== Material supplied ==

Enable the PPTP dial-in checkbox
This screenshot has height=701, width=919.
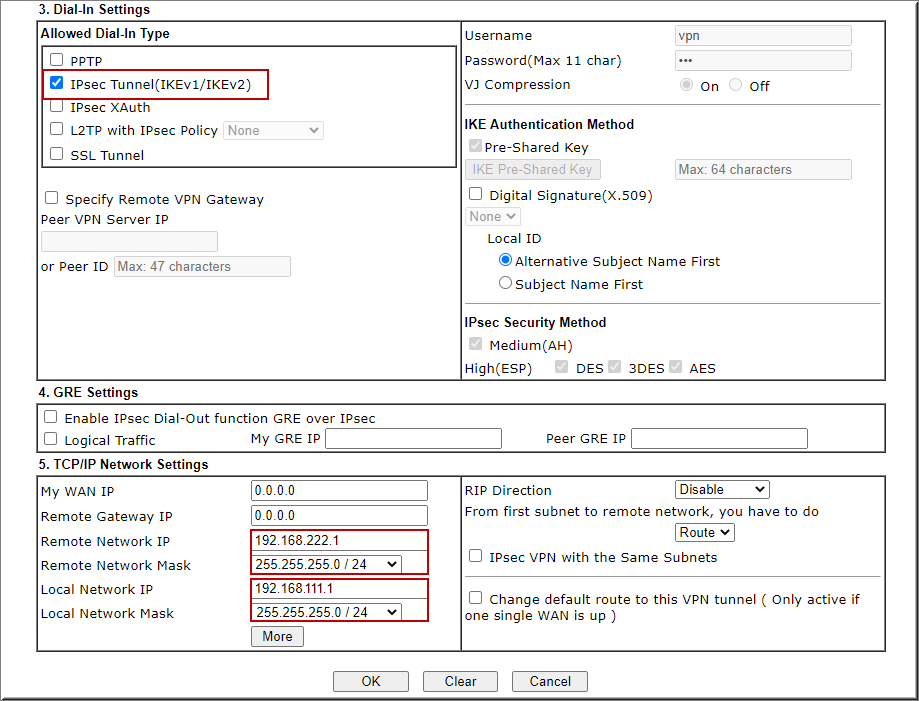pos(57,60)
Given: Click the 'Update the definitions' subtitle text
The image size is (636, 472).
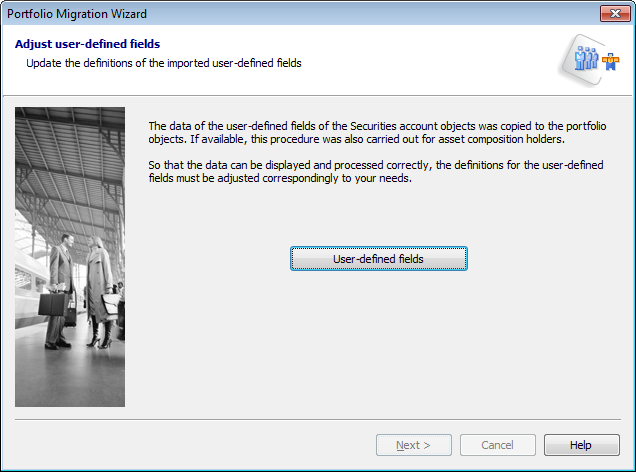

===

■ Work task ■
Reproduce exactly, and only, the lines from the one with "Given: Click the" to the final line of the listing above; the pictures are to be left out.

■ Final answer ■
Given: Click the 'Update the definitions' subtitle text
The image size is (636, 472).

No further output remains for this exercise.